Twenty-four innovative projects in Delaware, Maryland, New York, Pennsylvania, Virginia, West Virginia and the District of Columbia have received a total of $12.9 million in grants from the Bay Program and the National Fish and Wildlife Foundation to reduce nutrient and sediment pollution to the local streams, creeks and rivers that flow to the Chesapeake Bay.
The grants for these projects were awarded through the Chesapeake Bay Stewardship Fund, which provides up to $1 million to innovative and cost-effective projects that dramatically reduce or eliminate the flow of nitrogen, phosphorus and sediment pollution into local waterways and the Chesapeake Bay.

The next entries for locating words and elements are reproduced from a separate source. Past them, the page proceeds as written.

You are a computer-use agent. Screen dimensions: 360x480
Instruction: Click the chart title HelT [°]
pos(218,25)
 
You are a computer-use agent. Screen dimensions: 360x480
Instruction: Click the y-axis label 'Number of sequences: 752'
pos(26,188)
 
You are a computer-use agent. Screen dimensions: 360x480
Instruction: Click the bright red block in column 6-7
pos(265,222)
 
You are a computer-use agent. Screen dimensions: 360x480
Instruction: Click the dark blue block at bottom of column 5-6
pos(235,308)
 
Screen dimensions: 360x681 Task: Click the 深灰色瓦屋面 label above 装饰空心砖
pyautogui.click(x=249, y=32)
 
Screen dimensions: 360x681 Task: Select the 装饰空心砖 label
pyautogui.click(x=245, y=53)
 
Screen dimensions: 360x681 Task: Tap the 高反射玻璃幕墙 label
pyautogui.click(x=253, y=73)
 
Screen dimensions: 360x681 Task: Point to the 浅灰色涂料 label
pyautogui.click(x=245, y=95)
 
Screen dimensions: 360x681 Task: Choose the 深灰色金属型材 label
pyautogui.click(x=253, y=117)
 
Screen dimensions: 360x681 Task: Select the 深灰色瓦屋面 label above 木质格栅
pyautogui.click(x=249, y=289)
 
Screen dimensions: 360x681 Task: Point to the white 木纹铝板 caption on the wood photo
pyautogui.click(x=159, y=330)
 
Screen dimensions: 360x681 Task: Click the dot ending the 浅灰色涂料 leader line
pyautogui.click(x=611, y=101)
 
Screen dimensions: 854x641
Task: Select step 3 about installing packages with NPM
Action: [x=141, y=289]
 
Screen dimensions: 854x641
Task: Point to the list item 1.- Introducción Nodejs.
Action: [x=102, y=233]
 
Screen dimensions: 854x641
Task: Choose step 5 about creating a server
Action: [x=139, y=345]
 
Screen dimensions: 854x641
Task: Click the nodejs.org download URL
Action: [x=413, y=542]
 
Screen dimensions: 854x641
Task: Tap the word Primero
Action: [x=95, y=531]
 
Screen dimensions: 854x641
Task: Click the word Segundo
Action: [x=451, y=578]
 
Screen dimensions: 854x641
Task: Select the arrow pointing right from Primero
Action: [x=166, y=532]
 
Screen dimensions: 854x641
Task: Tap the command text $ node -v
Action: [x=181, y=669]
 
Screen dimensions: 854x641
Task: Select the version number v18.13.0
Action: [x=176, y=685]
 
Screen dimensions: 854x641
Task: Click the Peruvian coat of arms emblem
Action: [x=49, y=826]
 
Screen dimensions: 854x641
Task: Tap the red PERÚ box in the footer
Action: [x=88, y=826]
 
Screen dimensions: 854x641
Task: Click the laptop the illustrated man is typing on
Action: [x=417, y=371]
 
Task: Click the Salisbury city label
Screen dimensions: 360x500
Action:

“These innovative projects will have lasting benefits for the Chesapeake Bay and its network of rivers and streams, especially when you consider that they can be duplicated in communities throughout the entire watershed,” said William C. Early, acting regional administrator in EPA’s mid-Atlantic region.
The Chesapeake Bay Stewardship Fund is administered by the National Fish and Wildlife Foundation and funded by the EPA’s Chesapeake Bay Program. This year's grant recipients provided an additional $19.4 million in matching funds.
“These projects continue to stretch how we think about agricultural strategies that are good both for the Chesapeake and for the farmer’s bottom line, and stormwater strategies that ensure that those of us who live in cities and suburbs do our part as well,” said Tom Kelsch, director of conservation programs for the National Fish and Wildlife Foundation.